Professor Ramadan explains that, if the body is working properly, proteins swoop in to repair lesions or damage to the DNA. Lesions can occur because of drinking, smoking, during illness or because of medicines.
Professor Ramadan’s work gives hope that it will be possible to identify patients for whom the usual treatment is not going to work – enabling them to be given an alternative without waiting.
‘They occur all the time – and can be caused just through breathing Oxygen,’ says Professor Ramadan. But, what his team discovered is that a protein called Topoisomerase 1, which comes in to repair damage to the DNA, can become toxic, if it sticks, in a covalent attachment, to the DNA.
In simple terms, he says, the body has its own little ‘protein plough’ which should remove proteins before they become a problem. In more complex terms, specialised DNA repair machinery composed of the p97 ATPase, 'protein plough' SPRTN protease and an autophagy receptor TEX264, should tackle the linked protein-DNA toxic product.
Although an essential part of the body’s repair system, the protein must be transitory only. According to Professor Ramadan, if it remains on the surface of the DNA for too long, it can become entangled, difficult to remove, and potentially toxic. Problems arise, he says, if the body’s natural plough does not clear away the protein – or if it clears away proteins too rapidly, before they have a chance to repair the lesion.
The implications are potentially immense. Pathological accumulation of the protein, also known as Topoisomerase 1-cleavage complexes, is linked both to neurodegeneration and cancer. Faulty ‘protein ploughs’ can cause or undermine treatment for cancers and lead to debilitating conditions such as Motor Neurone Disease, and even to premature ageing.
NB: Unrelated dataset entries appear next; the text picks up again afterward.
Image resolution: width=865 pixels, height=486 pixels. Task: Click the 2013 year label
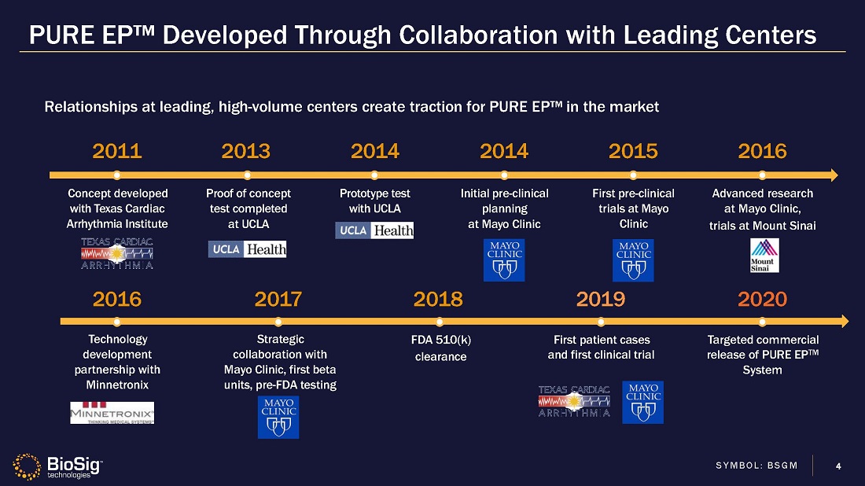[246, 151]
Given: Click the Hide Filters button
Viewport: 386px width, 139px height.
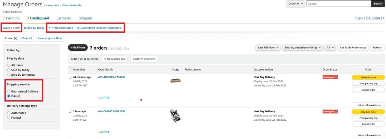Looking at the screenshot, I should click(77, 48).
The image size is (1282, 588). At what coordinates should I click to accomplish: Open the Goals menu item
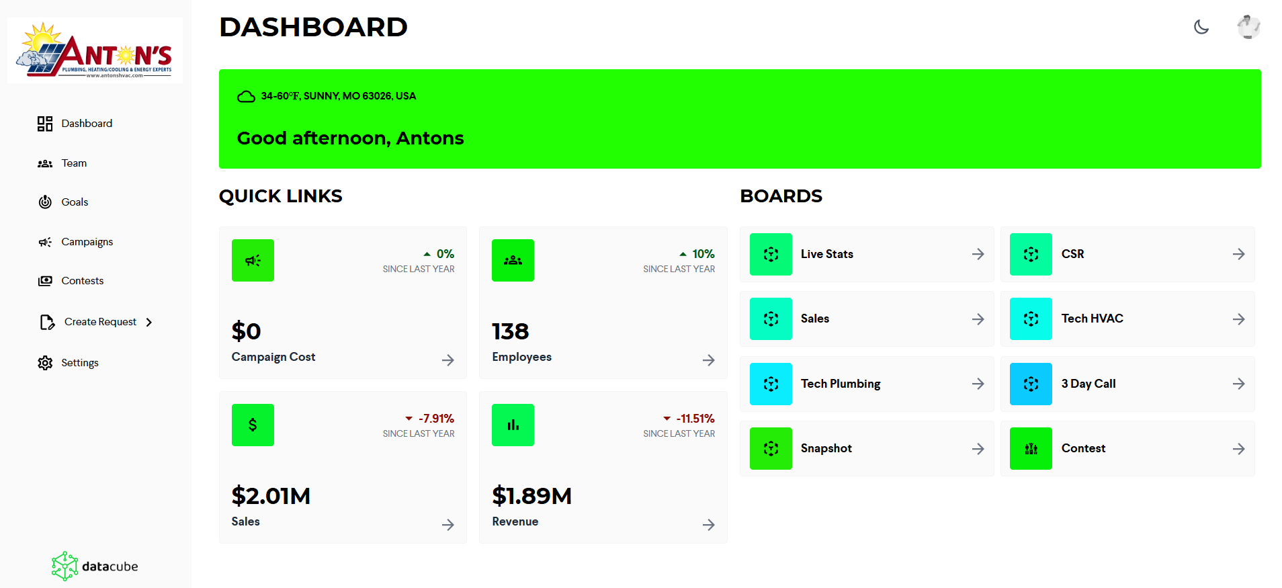(x=75, y=202)
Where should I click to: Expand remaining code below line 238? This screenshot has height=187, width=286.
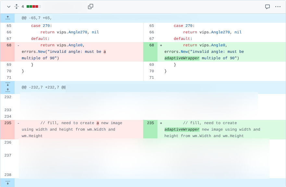pos(8,183)
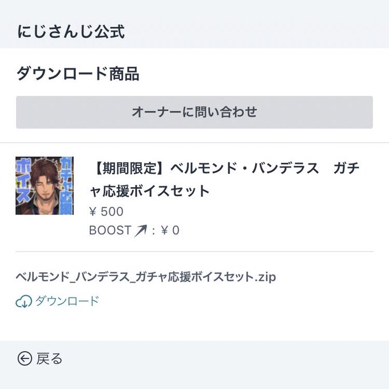Go back using the 戻る label
389x389 pixels.
pyautogui.click(x=49, y=359)
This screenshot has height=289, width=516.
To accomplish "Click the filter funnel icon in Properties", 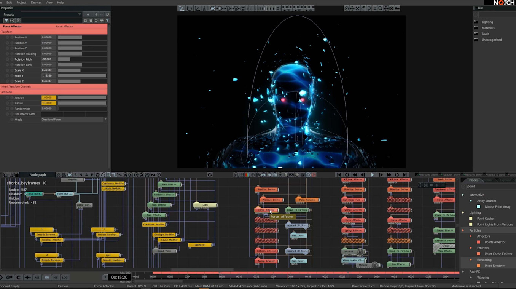I will click(6, 21).
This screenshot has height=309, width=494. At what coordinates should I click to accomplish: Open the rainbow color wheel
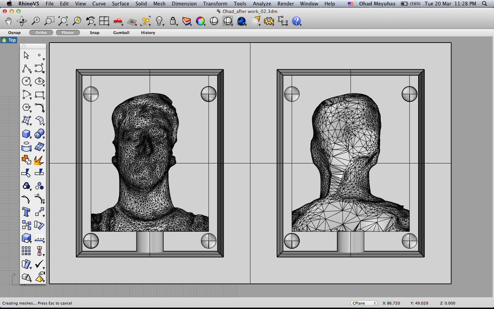tap(200, 21)
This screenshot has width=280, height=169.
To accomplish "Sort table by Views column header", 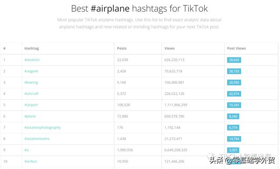I will [169, 48].
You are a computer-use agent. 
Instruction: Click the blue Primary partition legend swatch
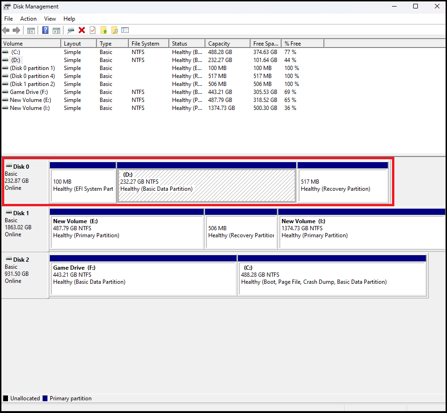pyautogui.click(x=45, y=398)
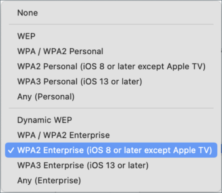Select WPA / WPA2 Enterprise
The image size is (222, 193).
coord(63,135)
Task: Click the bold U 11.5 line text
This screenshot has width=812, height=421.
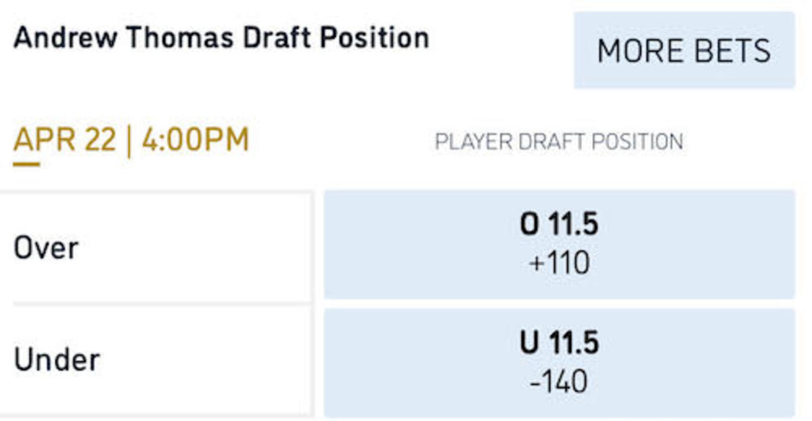Action: [x=559, y=344]
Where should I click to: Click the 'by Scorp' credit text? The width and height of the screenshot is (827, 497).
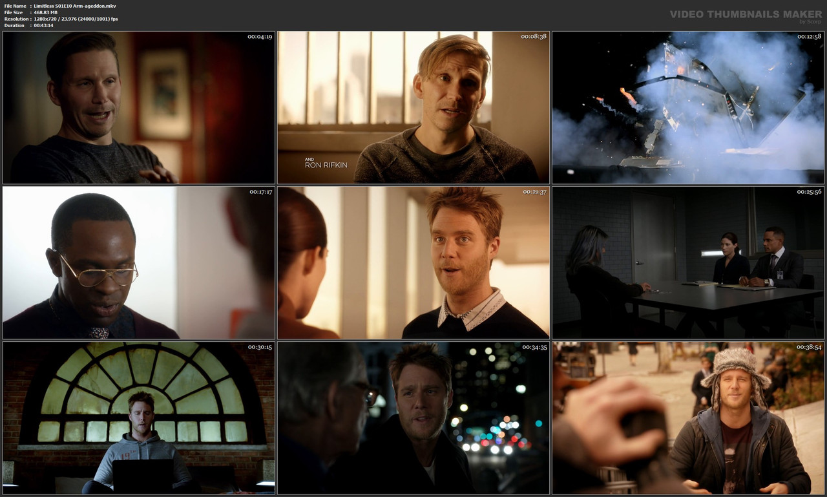click(802, 21)
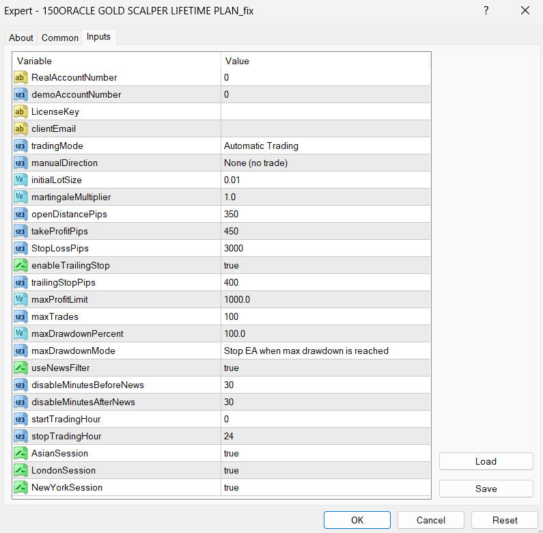Open the maxDrawdownMode value dropdown
543x533 pixels.
tap(325, 351)
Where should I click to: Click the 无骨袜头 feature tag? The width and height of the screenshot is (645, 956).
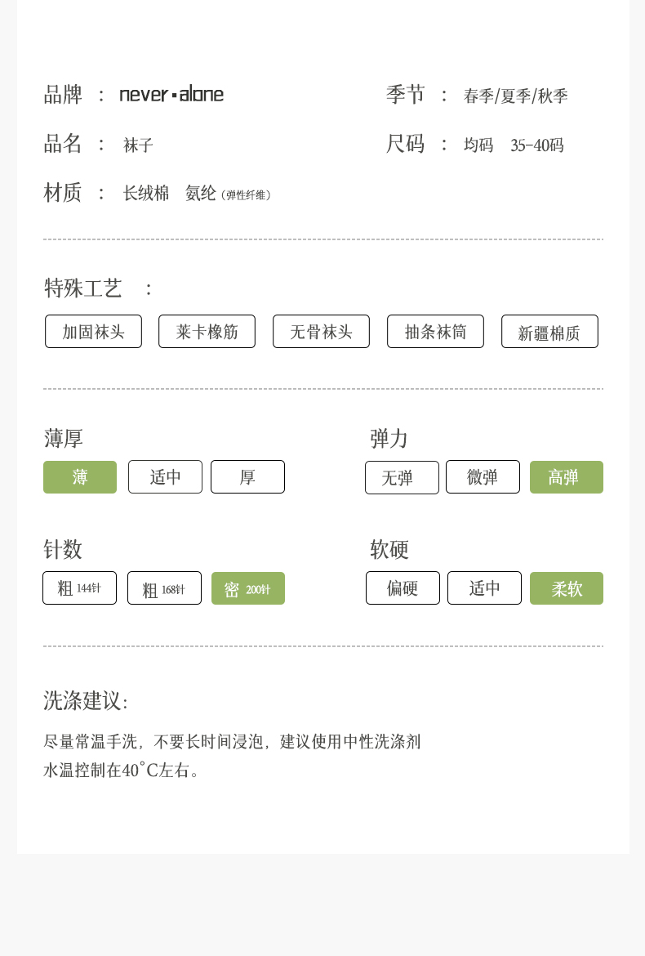click(x=321, y=332)
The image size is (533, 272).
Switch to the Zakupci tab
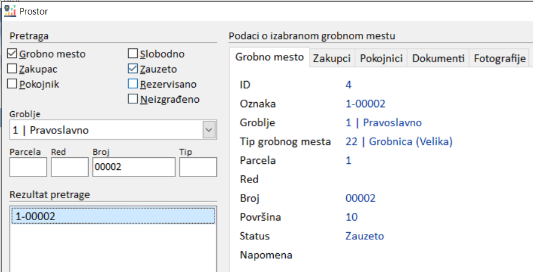click(x=331, y=58)
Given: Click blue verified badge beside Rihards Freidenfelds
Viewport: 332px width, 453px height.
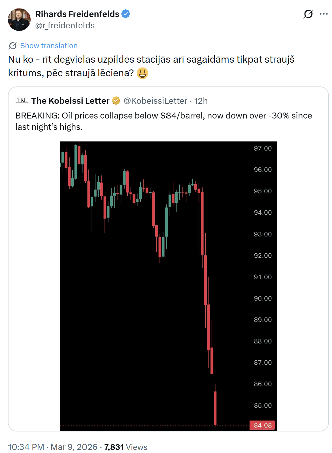Looking at the screenshot, I should (x=126, y=14).
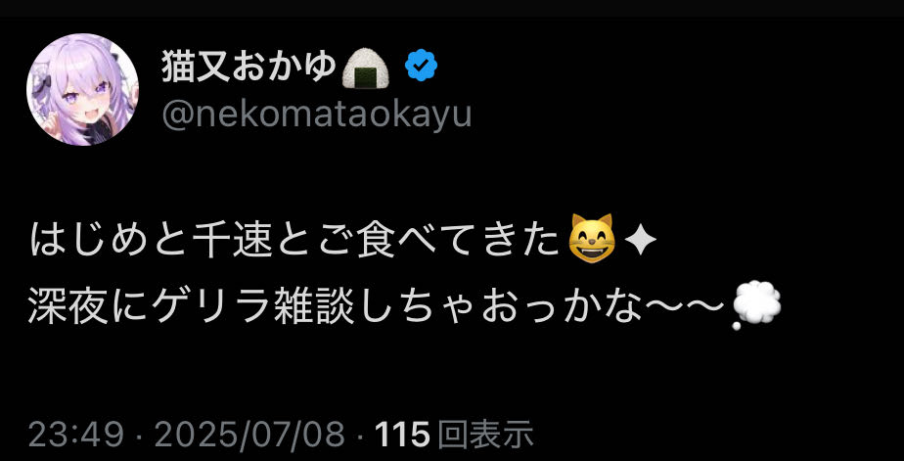Viewport: 904px width, 461px height.
Task: Click the onigiri rice ball emoji
Action: click(x=366, y=69)
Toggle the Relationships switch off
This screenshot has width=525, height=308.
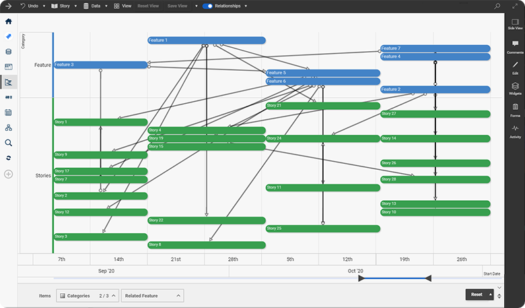tap(207, 6)
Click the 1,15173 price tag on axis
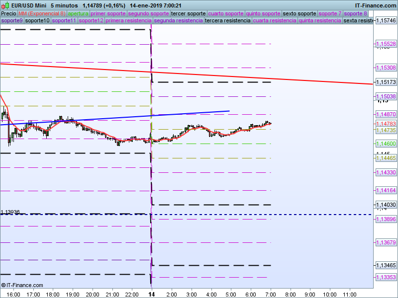This screenshot has height=298, width=398. pyautogui.click(x=386, y=82)
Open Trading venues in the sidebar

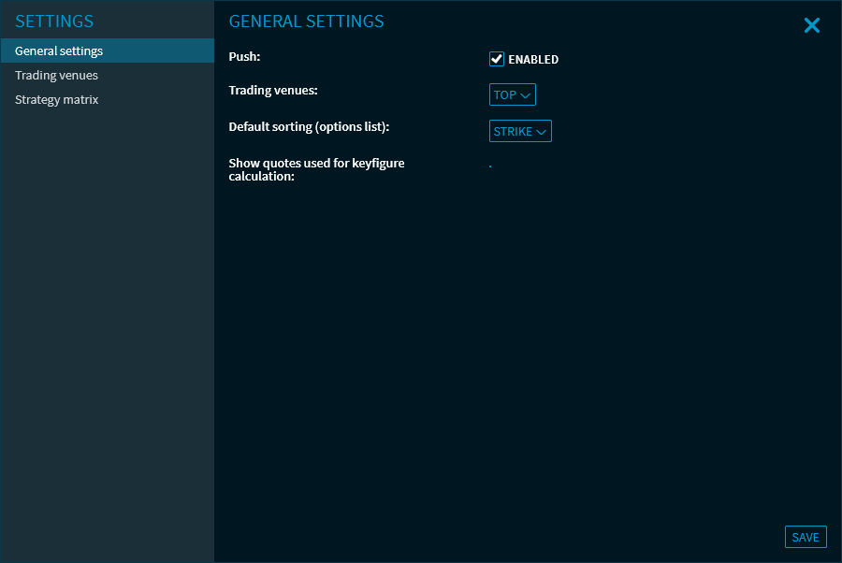pyautogui.click(x=56, y=76)
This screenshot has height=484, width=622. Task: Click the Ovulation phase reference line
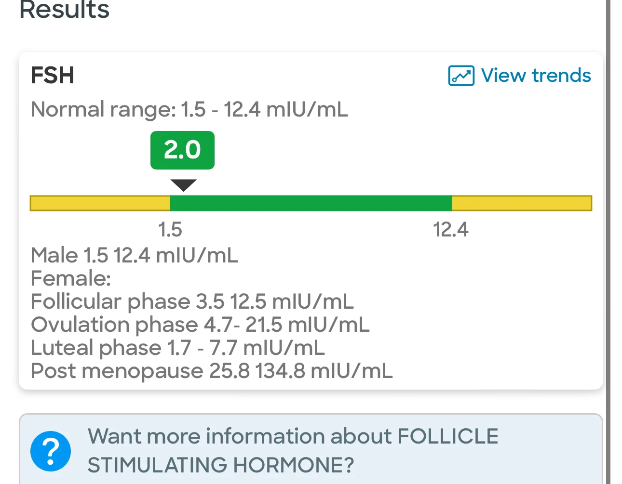tap(200, 325)
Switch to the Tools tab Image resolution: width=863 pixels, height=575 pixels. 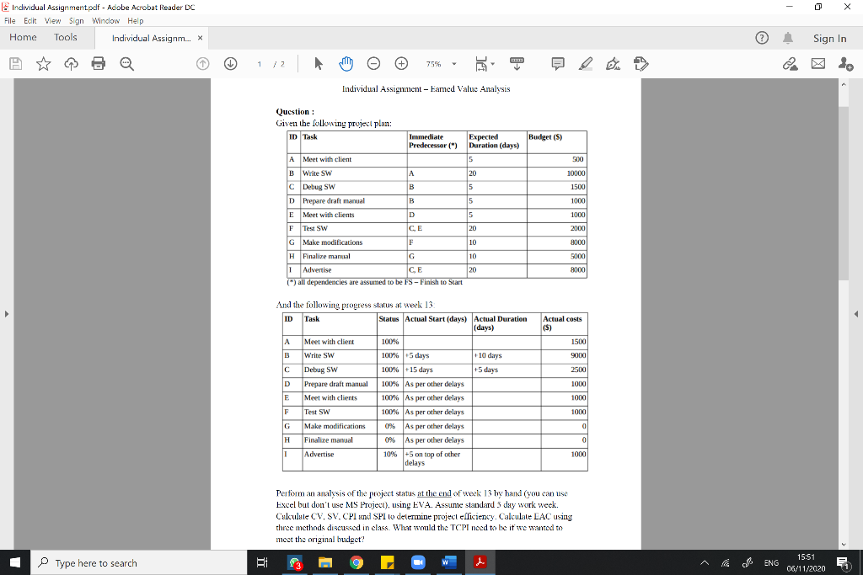click(65, 37)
In the case of some cancers, Professor Ramadan says, a super-functional ‘protein plough’ can undermine chemotherapy treatment, by clearing it away from the DNA before it can be effective. Chemotherapy prevents cancer cells replicating. If it is cleared away, by an over-zealous plough, the cancer treatment will be ineffective and there is much greater possibility of metastases. In the early days of treatment, critical months can be lost on failed treatments and by then, the cancer can already have spread. Professor Ramadan’s work gives hope that it will be possible to identify patients for whom the usual treatment is not going to work – enabling them to be given an alternative without waiting. And it offers the possibility of identifying people prone to particular conditions, before they become ill, allowing potentially preventative treatment.
In terms of MND and early-onset hepatocellular carcinoma, according to Professor Ramadan, in some cases these conditions are caused by an under-active ‘plough’ repair system, which could be recognised by targeted DNA testing. If a ‘protein plough’ fails to clear away the protein, which then sticks to the DNA, it can become very difficult to remove – potentially leading to cancer and MND.
Now that this key factor has been identified, it offers the possibility of inhibitors being developed, which will prevent an over-active plough clearing away life-saving treatment. And it holds out the prospect for an under-active plough, to be repaired. The discovery has caused considerable consternation in the scientific community, because the work has implications for so many serious conditions.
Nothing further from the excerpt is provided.